Four suspected terrorists will face the first arraignments in military tribunals at the U.S. base in Guantanamo Bay this week, according to the WP, which talks to some of the harshest critics of the process—military lawyers assigned to defend the accused. “These commissions are a lie behind the claim that all men are created equal, that we are innocent until proven guilty, that we as a society believe in the rule of law above all else,” a Navy lieutenant commander said. Along with the lack of an independent appeals process and the admissibility of hearsay, one of the lawyers’ major complaints is that coerced confessions might be introduced as evidence without any description of how they were obtained.

Meanwhile, on page A-12, the Post reports a new twist in the Abu Ghraib investigations: the appearance of an Army memo asking for ideas on how to break prisoners in Iraq, apparently issued by Lt. Gen. Ricardo Sanchez’s intelligence staff last summer. “The gloves are coming off gentleman regarding these detainees,” it reads. While that’s pretty sexy copy, TP’s hoping for some follow-up: The memo comes from an entirely blind source—possibly military, likely in Germany, where the story is datelined—and the paper tells us it could not be independently verified.

The papers go high with Sen. John Kerry’s new battleground-state TV commercial blasting President Bush for allegedly supporting ads from Swift Boat Veterans for Truth, the group that has been assaulting Kerry’s war record with charges of questionable credibility. The Kerry campaign also filed an FEC complaint Friday alleging illegal cooperation between the Bush campaign and the group.

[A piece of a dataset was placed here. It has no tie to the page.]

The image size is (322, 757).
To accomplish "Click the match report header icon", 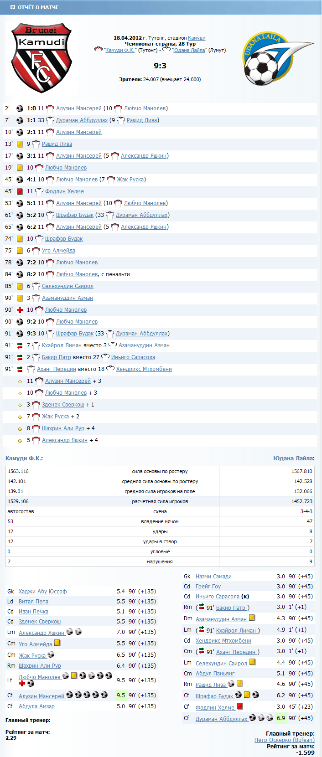I will pos(12,7).
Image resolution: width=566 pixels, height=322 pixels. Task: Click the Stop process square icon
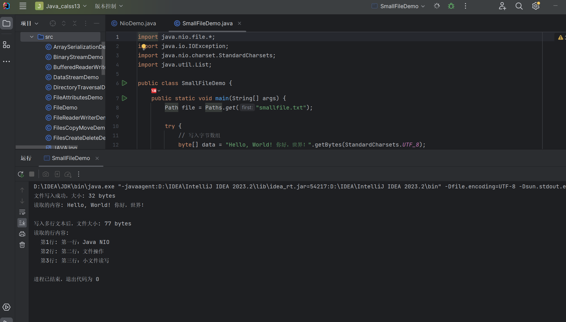(x=32, y=174)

Compared to the other papers, the NYT’s off-lead paints these moves as particularly desperate, saying some Kerry aides fear that the controversy is “now threatening to undermine his candidacy.” According to a Dem “close to the campaign,” “[w]hen you’re basically running on your biography and there are ongoing attacks that are undermining the credibility of your biography, you have a really big problem.” (For those not lucky enough to be in Ohio, West Virginia, or Wisconsin, you, too, can watch the ad on Kerry’s site.)

Meanwhile, the papers note that Bob Dole came out swinging at Kerry on CNN yesterday. “He’s got himself into this wicket now where he can’t extricate himself because not every one of these people can be Republican liars,” Dole said of the allegations, adding that he doesn’t believe Kerry deserves his Purple Hearts because they were for “superficial wounds,” although the papers point out that Kerry still does carry shrapnel from one in his leg. (Memo to the Kerry campaign war room: According to blogger Josh Marshall, Dole said in 1988 that one of his own Purple Hearts was awarded for only a relatively minor injury.)

The papers all front or reefer news that armed thieves in black masks burst into an Oslo museum yesterday morning and made off with Edvard Munch’s iconic painting The Scream. The Expressionist masterpiece—painted in tempera on cardboard and reproduced on countless dorm-room posters, mouse pads, and shower curtains—is actually one of four separate versions Munch painted, one of which was stolen (and later recovered) from another Oslo museum in 1994. Each is valued at more than $70 million.